Fascynujące rzeczy na temat reklamy, o których na 100 % nie słyszeliście!


Fascynujące rzeczy na temat reklamy, o których na 100 % nie słyszeliście!

Czy przebywasz w domu, czy poza nim, nie ma sposobu, by uciec przed reklamami. W zasadzie wszystko co widzimy, czego dotykamy, dostajemy czy kupujemy ma gdzieś wydrukowaną nazwę marki. Po co? Odpowiedzi właściwie udzielać nie trzeba: aby zareklamować (sprzedać) towar. Krajobraz reklamowy ciągle się zmienia. Reklamodawcy muszą być cały czas gotowi na prezentację takich reklam, które pokryją się z oczekiwaniami konsumentów. Stąd tak duża dynamika zmian w tej wszechstronnej branży.

To, że trendy, technologia i taktyka w sektorze reklamy nigdy nie są w stanie stagnacji można bezsprzecznie uznać za aksjomat. Jakie więc tendencje, metody i strategie były (i wciąż są) wykorzystywane przez marketerów oraz jakie są tego następstwa, konsekwencje i osiągnięcia?

👉🏻Reklamy mają swoje ulubione pory roku

Wiosna zbliża się wielkimi krokami, słońca coraz więcej… Zarówno z punktu zdrowotnego, jak i psychologicznego słońce to najlepszy sprzymierzeniec. Nawet reklam! W 2010 roku kanadyjskie badanie wykazało, że ludzie wydają więcej pieniędzy w słoneczne dni, a mniej w te chłodniejsze. Aby wyjść naprzeciw klientom, zachęcić ich do zakupów, a zarazem zagwarantować im oszczędności, wywodząca się z Kanady firma odzieżowa Mark’s zaoferowała zniżkę na towary zależną od pogody. Im było zimniej, tym większa redukcja cenowa, co z pewnością „rozgrzewało” konsumentów.

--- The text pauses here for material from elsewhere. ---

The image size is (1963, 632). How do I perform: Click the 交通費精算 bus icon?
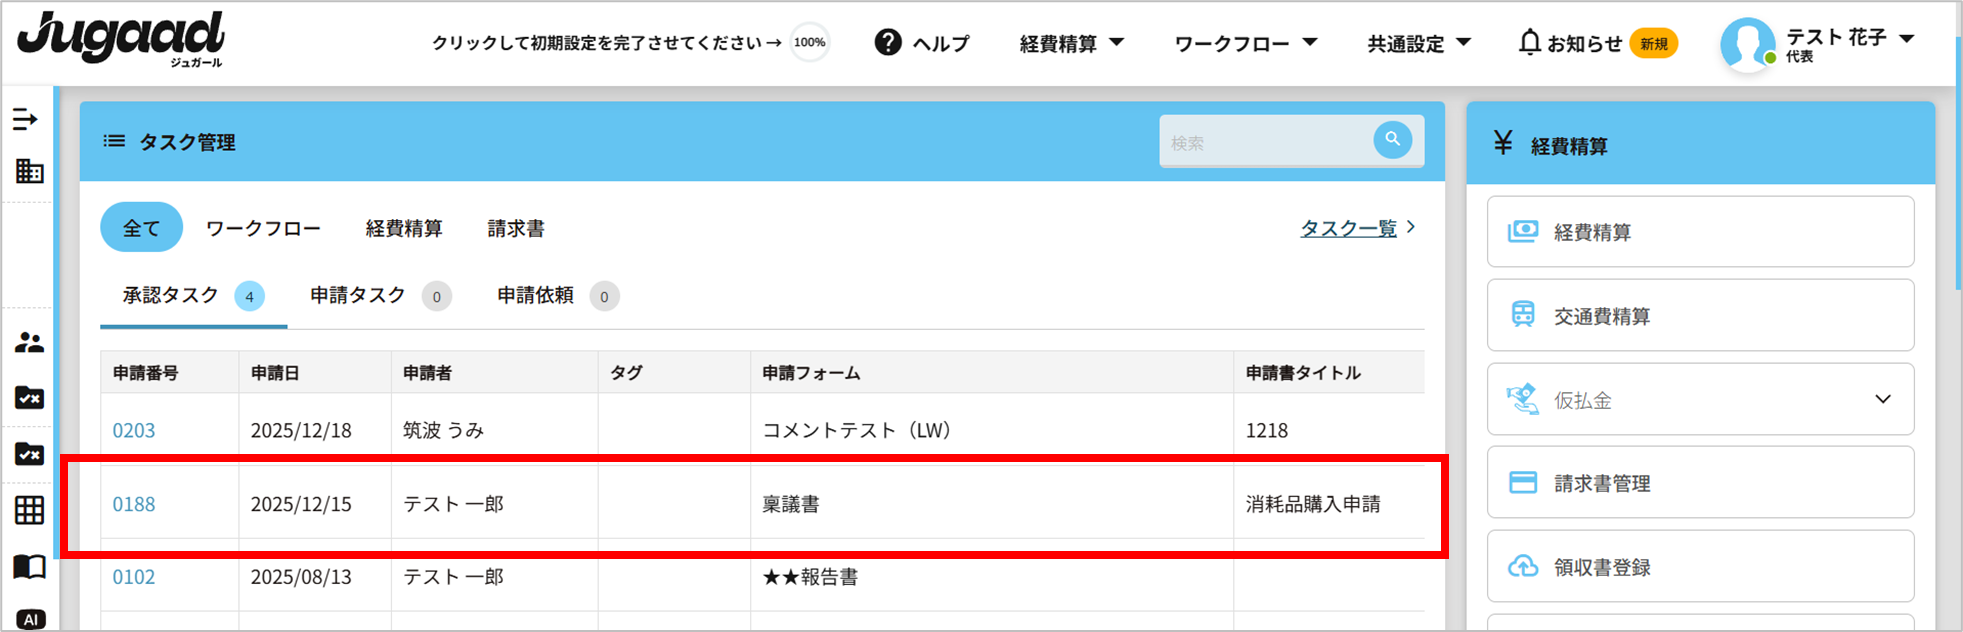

👉🏻Klienci uzależniają jakość produktu od kraju pochodzenia

Nie od dziś wiadomo, że pewne kraje kojarzone są z wysoką jakością i gwarancją zadowolenia klientów z produktu. Marki wykorzystują to doskonale, szczególnie w przypadku branży kosmetycznej i spożywczej. Nierzadko słyszy się więc francuskie akcenty w reklamach perfum oraz włoskie (włosko brzmiące) nazwy w reklamach żywności. Hmm, zatem nie zawsze obraz wyżej niż słowo…wobec tego, „Mów do mnie jeszcze…” (K. Przerwa-Tetmajer).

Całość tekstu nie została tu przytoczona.